BBC Maestro has pulled off the most theatrical literary comeback in recent memory by resurrecting the Queen of Crime to teach a writing course from beyond the grave. The new offering, titled simply “Agatha Christie: Writing,” is part of the platform’s growing slate of celebrity-led masterclasses. But unlike the other 40-something living instructors, this one required a little more reconstruction.
The digitally resurrected Agatha Christie is a carefully crafted performance, built from a mosaic of original Christie recordings, letters, and interviews, paired with the physical embodiment of actress Vivien Keene.
She studied the author’s limited on-camera appearances and physically performed the segments based on Christie's real advice. Then, like a digital corset, visual effects artists layered AI-generated facial features onto Keene's face, sculpting a younger, more camera-friendly version of Christie.
The result is uncanny but relatively grounded compared to some deepfake AI creations. It's more like a really high-end historical dramatization, except using AI instead of makeup and prosthetics. The voice in particular stands out thanks to AI synthetic voice developer Respeecher.

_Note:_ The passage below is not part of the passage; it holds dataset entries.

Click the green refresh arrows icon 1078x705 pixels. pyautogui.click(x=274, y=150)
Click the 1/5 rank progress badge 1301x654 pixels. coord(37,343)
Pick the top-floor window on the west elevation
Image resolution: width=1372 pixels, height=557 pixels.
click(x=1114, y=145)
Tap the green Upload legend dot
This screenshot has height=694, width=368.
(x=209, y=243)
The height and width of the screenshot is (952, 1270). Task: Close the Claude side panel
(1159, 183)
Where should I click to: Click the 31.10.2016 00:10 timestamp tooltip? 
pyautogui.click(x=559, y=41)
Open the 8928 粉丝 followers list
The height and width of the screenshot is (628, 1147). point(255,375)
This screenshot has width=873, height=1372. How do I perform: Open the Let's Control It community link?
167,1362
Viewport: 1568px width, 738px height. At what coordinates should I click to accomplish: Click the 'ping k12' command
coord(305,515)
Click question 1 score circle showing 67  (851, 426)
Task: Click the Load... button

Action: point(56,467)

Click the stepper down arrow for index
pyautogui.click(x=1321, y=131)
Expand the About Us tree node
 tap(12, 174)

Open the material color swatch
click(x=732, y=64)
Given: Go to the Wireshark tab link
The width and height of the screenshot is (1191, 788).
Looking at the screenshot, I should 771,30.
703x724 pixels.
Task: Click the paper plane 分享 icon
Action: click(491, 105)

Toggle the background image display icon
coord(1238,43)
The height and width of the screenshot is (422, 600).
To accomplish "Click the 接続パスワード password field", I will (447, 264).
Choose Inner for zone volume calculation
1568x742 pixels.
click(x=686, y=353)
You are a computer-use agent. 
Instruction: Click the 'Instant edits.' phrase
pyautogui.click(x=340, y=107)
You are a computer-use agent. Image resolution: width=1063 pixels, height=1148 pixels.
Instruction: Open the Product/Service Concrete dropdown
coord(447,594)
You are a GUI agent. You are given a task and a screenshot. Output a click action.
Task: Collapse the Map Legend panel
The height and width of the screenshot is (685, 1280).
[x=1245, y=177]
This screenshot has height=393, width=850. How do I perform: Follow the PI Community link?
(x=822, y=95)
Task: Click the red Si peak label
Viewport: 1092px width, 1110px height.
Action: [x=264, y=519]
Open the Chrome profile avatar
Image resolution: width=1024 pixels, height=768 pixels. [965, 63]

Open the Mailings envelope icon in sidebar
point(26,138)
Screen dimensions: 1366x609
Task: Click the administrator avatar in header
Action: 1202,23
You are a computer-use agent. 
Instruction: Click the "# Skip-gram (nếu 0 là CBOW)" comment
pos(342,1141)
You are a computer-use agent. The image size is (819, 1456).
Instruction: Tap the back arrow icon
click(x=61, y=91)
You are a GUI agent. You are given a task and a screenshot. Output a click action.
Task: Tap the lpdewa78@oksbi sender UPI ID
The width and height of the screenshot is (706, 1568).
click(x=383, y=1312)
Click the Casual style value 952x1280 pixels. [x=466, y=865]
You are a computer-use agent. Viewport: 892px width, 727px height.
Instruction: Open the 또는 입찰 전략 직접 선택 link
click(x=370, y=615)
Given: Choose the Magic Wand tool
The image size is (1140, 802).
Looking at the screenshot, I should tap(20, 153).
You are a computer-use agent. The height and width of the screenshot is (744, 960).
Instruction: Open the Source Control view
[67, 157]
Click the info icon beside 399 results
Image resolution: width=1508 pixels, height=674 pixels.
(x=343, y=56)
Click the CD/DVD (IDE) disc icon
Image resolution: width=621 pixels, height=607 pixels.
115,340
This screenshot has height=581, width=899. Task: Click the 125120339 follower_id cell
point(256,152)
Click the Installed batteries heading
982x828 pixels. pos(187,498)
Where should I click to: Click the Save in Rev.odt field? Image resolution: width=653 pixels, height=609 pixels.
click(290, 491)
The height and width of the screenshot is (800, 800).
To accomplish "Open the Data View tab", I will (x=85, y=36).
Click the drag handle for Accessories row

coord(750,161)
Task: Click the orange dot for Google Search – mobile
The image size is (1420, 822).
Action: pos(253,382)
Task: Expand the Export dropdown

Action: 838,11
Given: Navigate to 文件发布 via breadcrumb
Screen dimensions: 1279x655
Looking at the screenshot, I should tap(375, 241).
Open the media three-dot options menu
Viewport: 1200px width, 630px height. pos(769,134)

Using recordings of Christie, Respeecher digitally reconstructed and cloned her voice. The result doesn't Frankenstein her voice clips, but mimics how she spoke using words she actually said.
AI Agatha
Despite being a gimmick, the videos don't come off as gimmicky, but instead land as an overly loving tribute. That's also how Keene and the producers pitch the class. They want students to think of it as really high-end theater with AI assistance for the special effects.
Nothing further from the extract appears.